In the “Monetizing the Data Revolution” panel speakers from Microsoft, DataSift and other leading companies discussed the ways in which people are trying to offer “data as a service” and why lingering confusion over standards and protocols are preventing DaaS offerings from being viable at this point.

Additionally, it was pointed out that however valuable data may be, we cannot sell just “data” alone. Creating a business model based on the “data revolution” requires three things: data, analysis and workflow (i.e., hardware, processes).

And finally, it is difficult to monetize the data revolution because we do not yet have a well-built portfolio of tools to expose data in order to value-add services as part of the package.

After the session, Patti pointed out (via Twitter) that there are three components to data accessibility:

  1. Data – the actual raw data.
  2. Tools to the leverage that data.
  3. Well designed user interfaces to gain insights from data.


Due to the nature of the work that Google does they naturally had a strong presence at the summit. Navneet Joneja, Product Manager at Google, talked in depth about the useful and interesting things Google is doing with data.

  • Google BigQuery: enables you to perform sql-like queries over large datasets.

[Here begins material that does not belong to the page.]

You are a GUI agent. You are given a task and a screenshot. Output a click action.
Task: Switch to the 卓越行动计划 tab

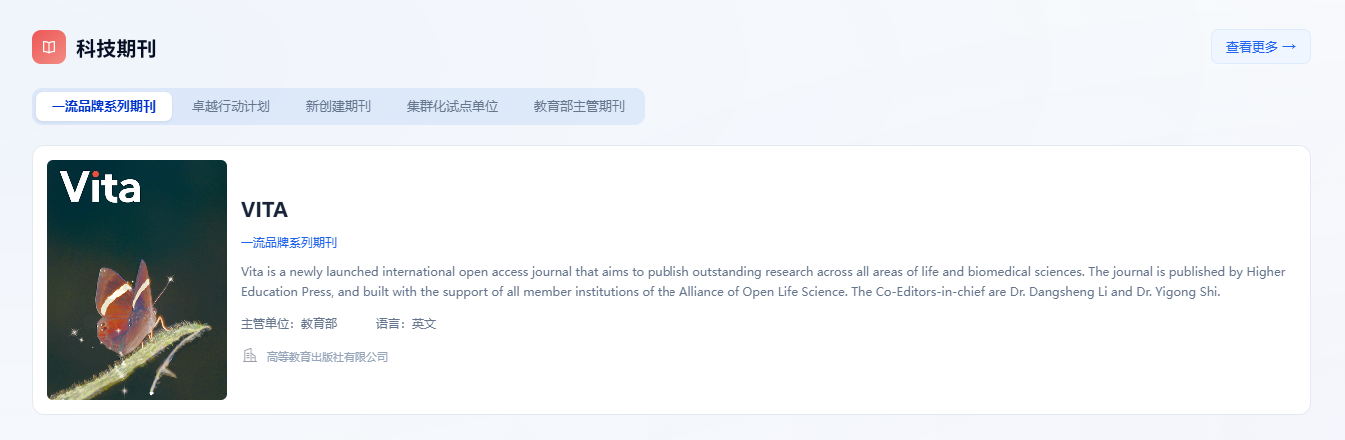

We’re talking billions of rows of data. It calculates meaningful insights in just seconds. It’s useful for things like creating interactive tools, spam filtering, detecting trends, making web dashboards and network optimization tools.
  • Google App Engine: App Engine can be coupled with NoSQL datastore for supreme awesomeness. This is what Google Spreadsheet is on. App Engine data logs can be easily exported to Cloud Storage and then analyzed with Big Query.

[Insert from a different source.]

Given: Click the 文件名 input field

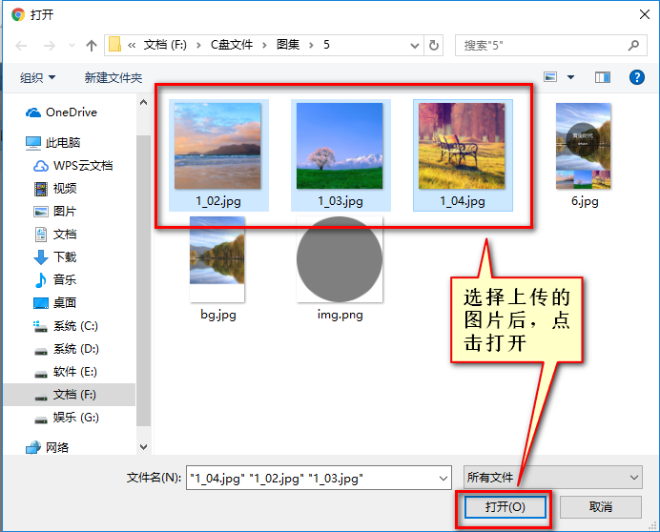Looking at the screenshot, I should pos(320,478).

During the panel Patti asked Navneet:

App Engine obfuscates the underlying harware / VM’s / stack (this is their value proposition). In enterprise software we often dip down into that layer in order to optimize our app. Does App Engine have documentation or open source that exposes those layers, in case we need it?

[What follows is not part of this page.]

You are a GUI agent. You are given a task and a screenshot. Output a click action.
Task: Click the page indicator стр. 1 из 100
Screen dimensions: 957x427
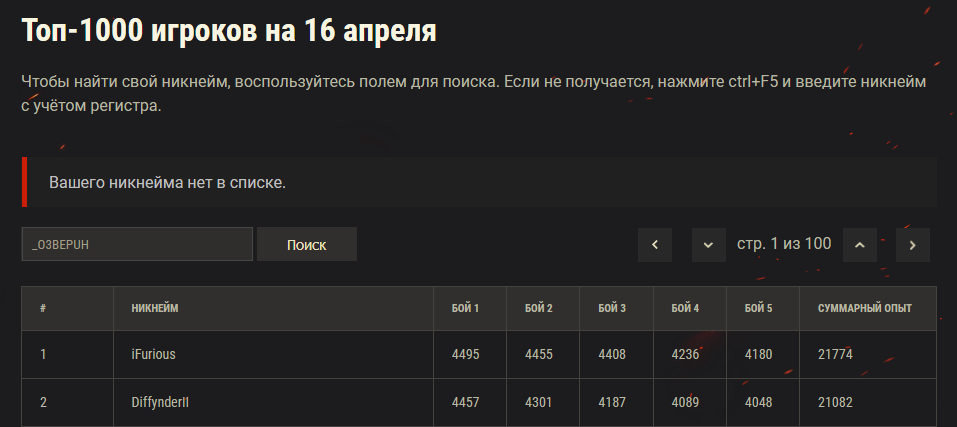(784, 244)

To which Navneet responded:

There is a good amount of documentation, but the goal and point of App Engine is to make that need obsolete, so that you can concentrate on the development and features and not worry about the hardware.

Other Interesting Tidbits

  • SalesForce had a team at the Summit talking about and layering social graphs on top of the cloud contacts and data you already use, in order to achieve a more complete profile.
  • DataSift, a powerful social media data platform, did a great mashup of data sets to show how combining related sets of data can help users derive real meaning.
  • CrowdFlower CTO Chris Van Pelt was present to show off the work they are doing in distributed human computing.
  • Wishery is a new application which adds full customer profiles into existing point-of-contact apps like Gmail. It uses the customer’s email address as the canonical identifier. This presentation received the most questions from the VC panel and is definitely one to watch out for in the coming months.

Final Thoughts

People and organizations are making huge leaps of progress in the field of Big Data. While we still need more hardware, software, and UI tools built to make big data more accessible, it’s clear that there is important work being done in this area. It will be exciting to watch developers and designers collaborate in the coming months and years to help unleash the inherent power of Data with a big ‘D’.